Bundesliga

Eintracht Frankfurt: Sorgen um Haris Seferovic und Marc Stendera

Rückkehr zur Dreierkette gegen Mainz?

Frankfurter Sorgen um Seferovic und Stendera

Haris Seferovic (l.) am Dienstag im Training

Musste das Vormittagstraining abbrechen: Eintracht-Stürmer Haris Seferovic (l.). imago

Die Personalsituation droht sich vor dem Derby in Mainz weiter zuzuspitzen. Mit einem dick bandagierten Knie verließ Seferovic am Dienstag vorzeitig den Platz, nachdem er bei einer Aktion mit Ball unglücklich umgeknickt war.
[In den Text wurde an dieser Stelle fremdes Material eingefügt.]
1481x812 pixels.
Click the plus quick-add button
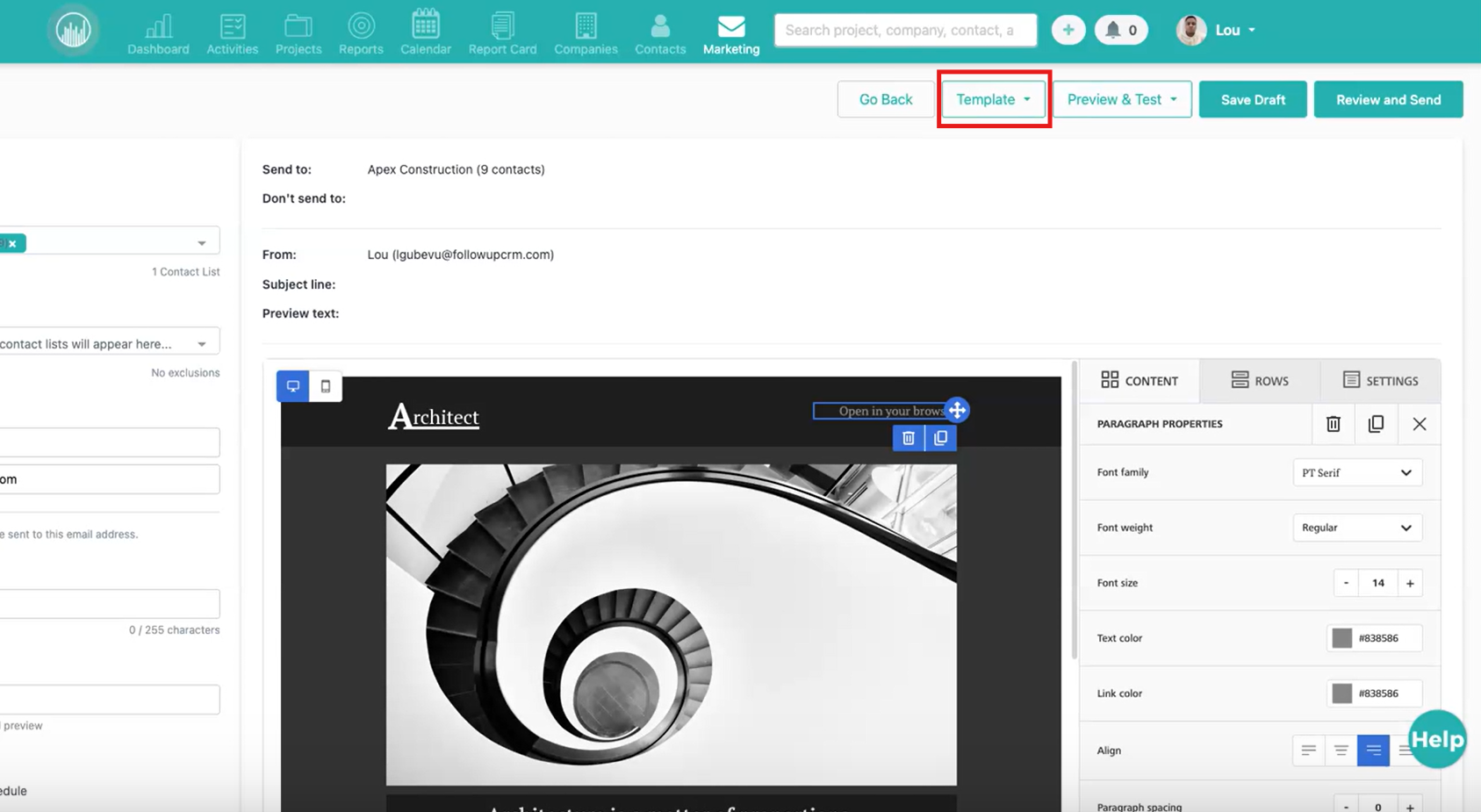(1068, 30)
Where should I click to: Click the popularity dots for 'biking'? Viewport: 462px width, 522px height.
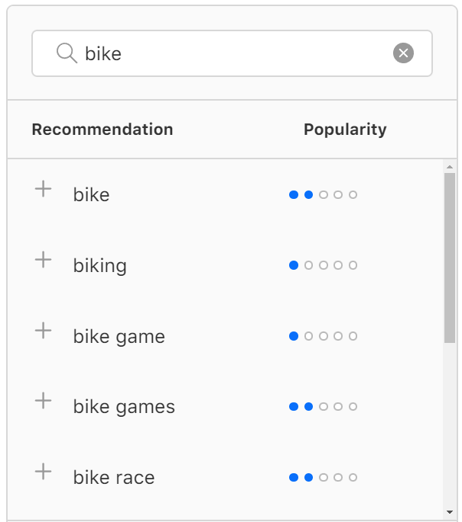[x=323, y=265]
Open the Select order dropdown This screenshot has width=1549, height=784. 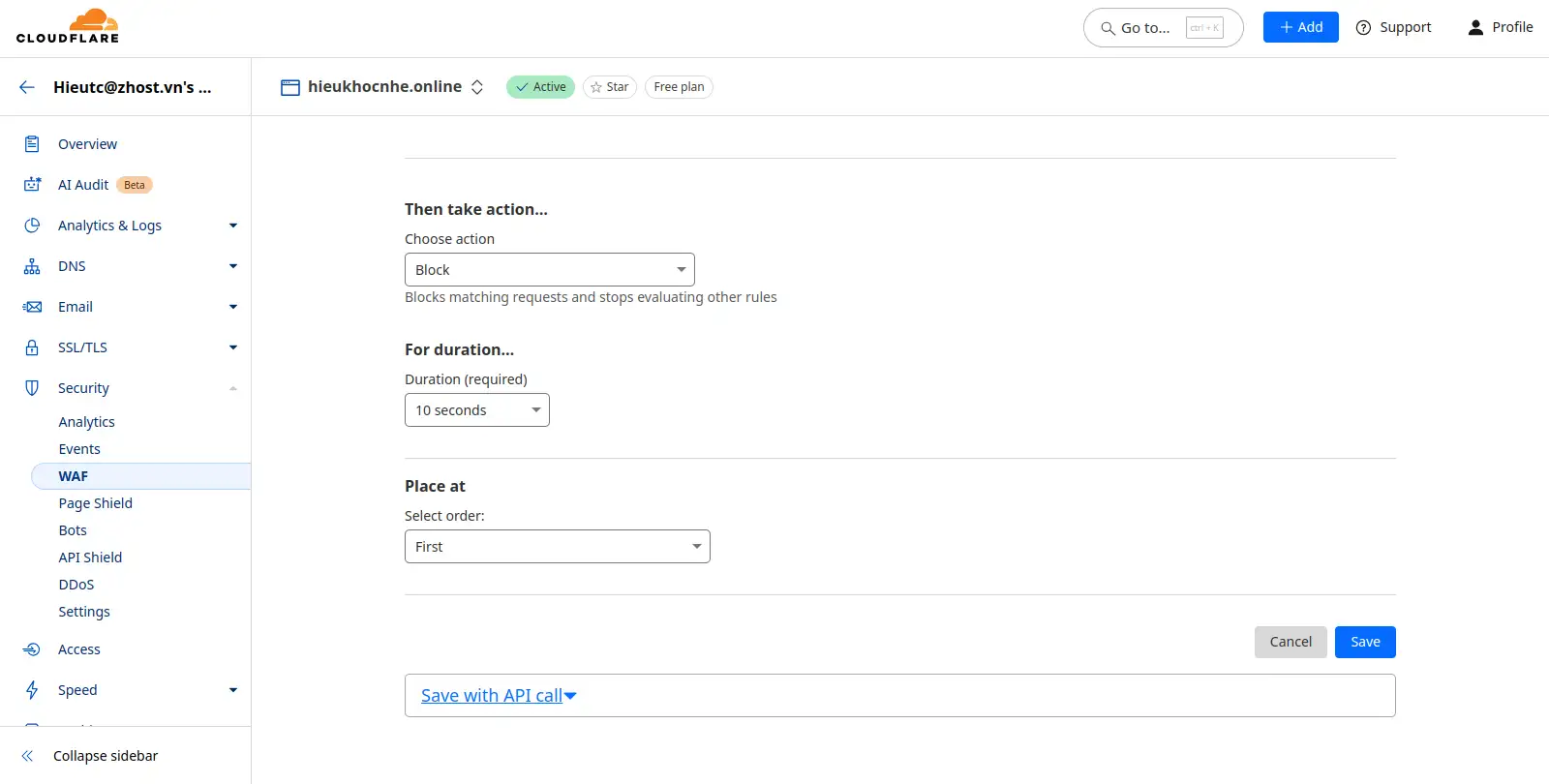tap(557, 547)
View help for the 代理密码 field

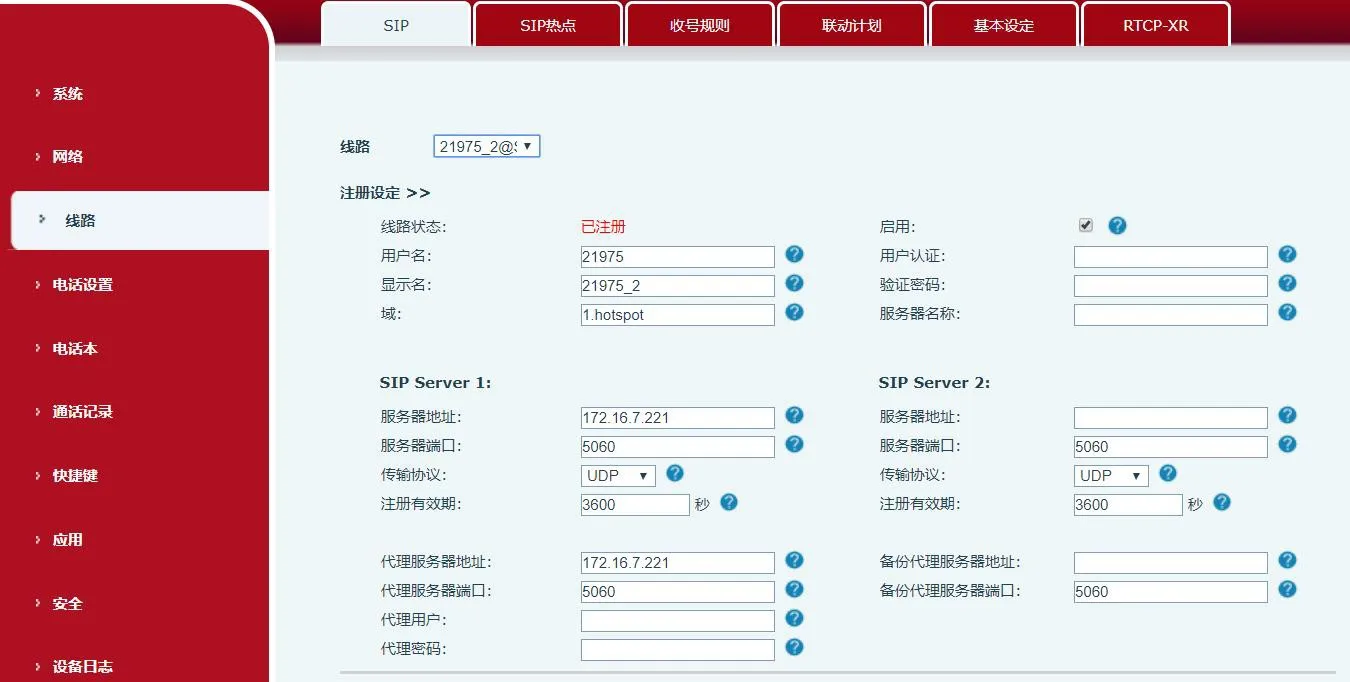point(794,648)
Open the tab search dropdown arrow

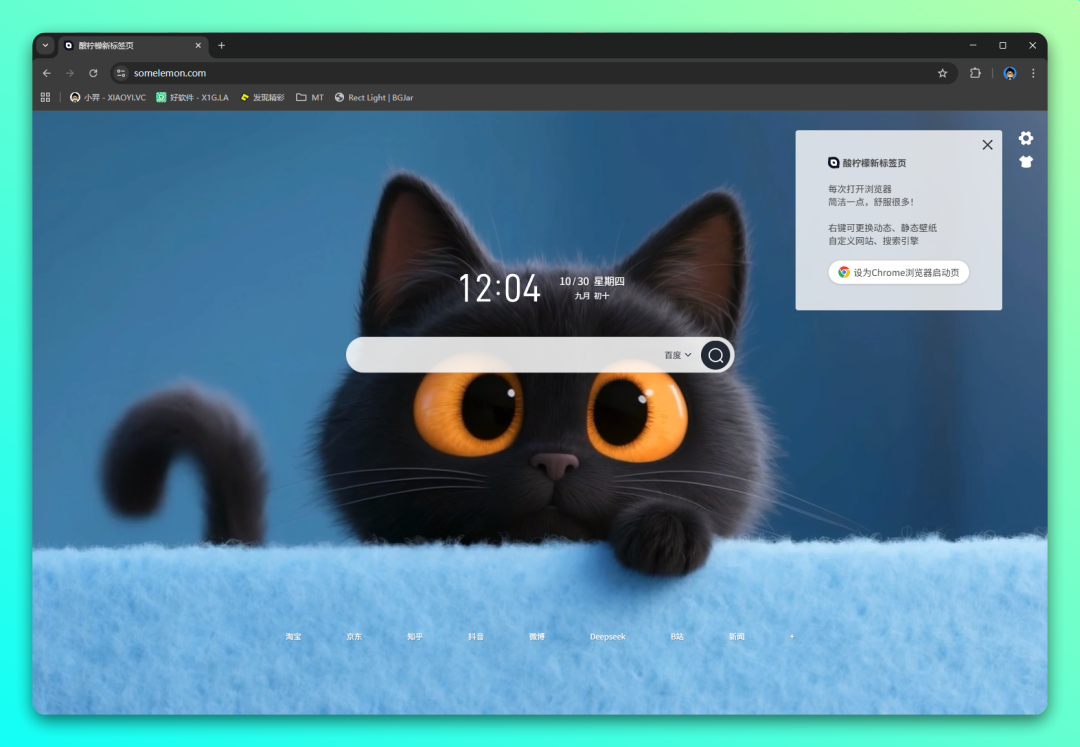click(45, 45)
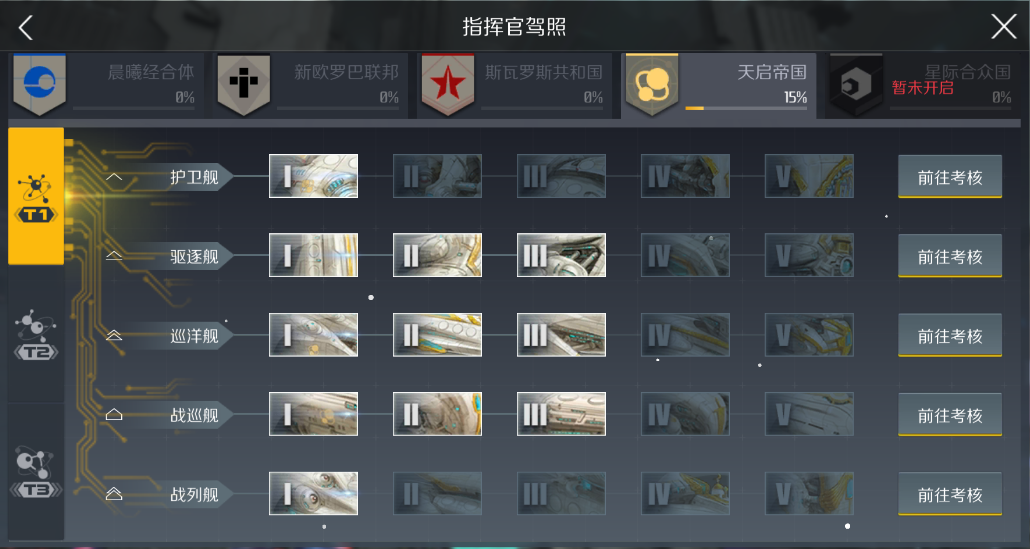Select 驱逐舰 level III license thumbnail
Screen dimensions: 1030x549
tap(562, 255)
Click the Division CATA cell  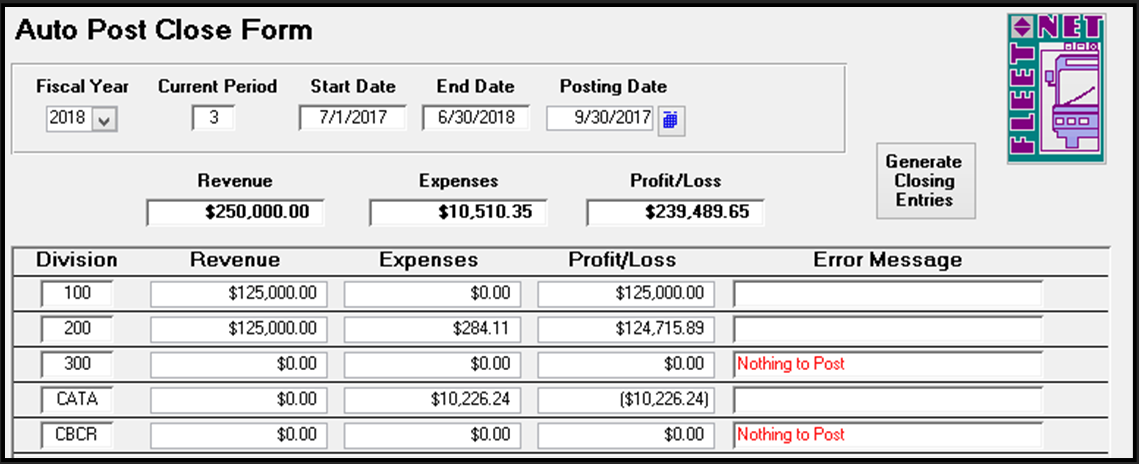point(77,399)
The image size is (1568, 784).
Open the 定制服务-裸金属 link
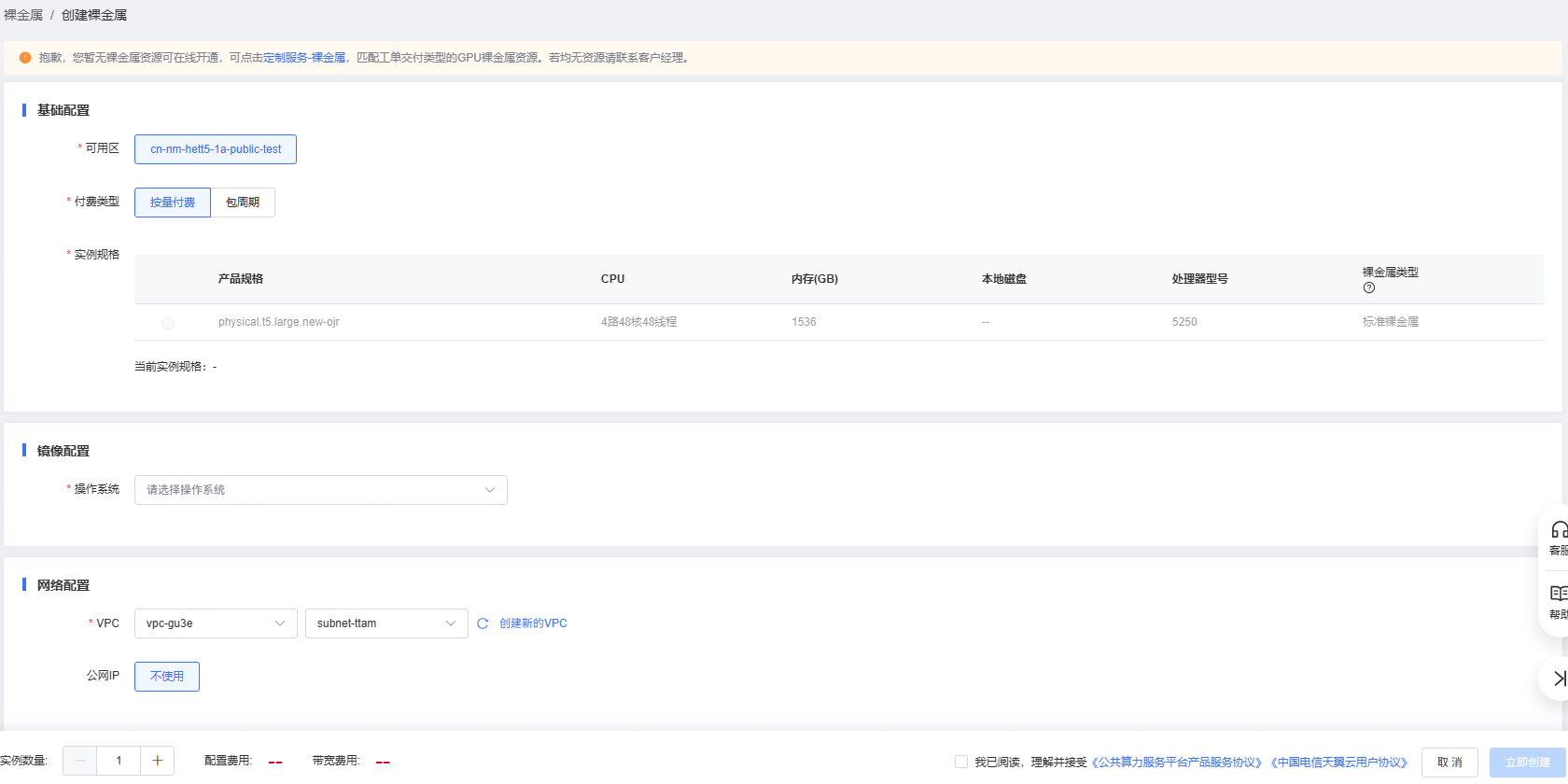click(x=304, y=58)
Ob es etwas Ernstes ist, konnte der Schweizer Nationalstürmer beim Verlassen des Platzes noch nicht sagen.

Ungewissheit herrscht auch bei Stendera, der sein Knie an diesem Dienstag von einem Spezialisten untersuchen lässt. Am 23. Mai 2016 hatte der Mittelfeldspieler beim Relegationsspiel in Nürnberg einen Kreuzband- und Außenmeniskusriss erlitten, was eine fast einjährige Zwangspause nach sich zog. In Hoffenheim und gegen Wolfsburg stand er jüngst erstmals wieder auf dem Platz. Da für Omar Mascarell (Achillessehnenentzündung) die Saison wohl ebenso beendet ist wie für Makoto Hasebe (Knie-OP), ist die Personaldecke im defensiven Mittelfeld besonders dünn.

Spielersteckbrief Seferovic

Seferovic Haris

Spielersteckbrief M. Stendera

Stendera Marc

Spielersteckbrief Andersson Ordonez

Ordonez Valdez Andersson Rafael

Gegen Mainz wieder mit Dreier- bzw. Fünferkette?

Im Training am Dienstag bildeten zeitweise Varela, Hector, Abraham, Oczipka und Tawatha eine Fünferkette, davor spielten Chandler und Gacinovic auf der Doppelsechs. Gut möglich, dass diese Defensiv-Formation so auch am Samstag in Mainz aufläuft. Gegen Wolfsburg (0:2) setzte Trainer Niko Kovac zwar auf eine Viererkette, die nur situativ zur Fünferkette wurde, wenn sich Chandler von der Sechs zurückfallen ließ, der VfL spielte aber auch nur mit einem Stürmer (Gomez).

Mainz wiederum agierte beim 0:0 in Hamburg mit zwei nominellen Angreifern (Cordoba, Muto). Spielen die 05er auch gegen Frankfurt mit einer Doppelspitze, wird Kovac höchstwahrscheinlich zur Dreier-/Fünferkette zurückkehren, um im Abwehrzentrum Überzahl zu schaffen. So reagierte er zumindest bisher, wenn der Gegner mit zwei Mittelstürmern operierte.

Andersson Ordonez "auf dem Weg der Besserung"

Andersson Ordonez wird am Samstag noch keine Option sein. Der Innenverteidiger, der zuletzt wegen Wadenproblemen fehlte, konnte am Dienstag zwar individuelles Lauftraining absolvieren, Co-Trainer Robert Kovac, der sich am Dienstag vor allem zu seinem Akt der Zivilcourage am Vorabend äußern musste , meinte aber: "Man kann noch nicht sagen, wann er wieder spielen kann. Er ist aber auf dem Weg der Besserung."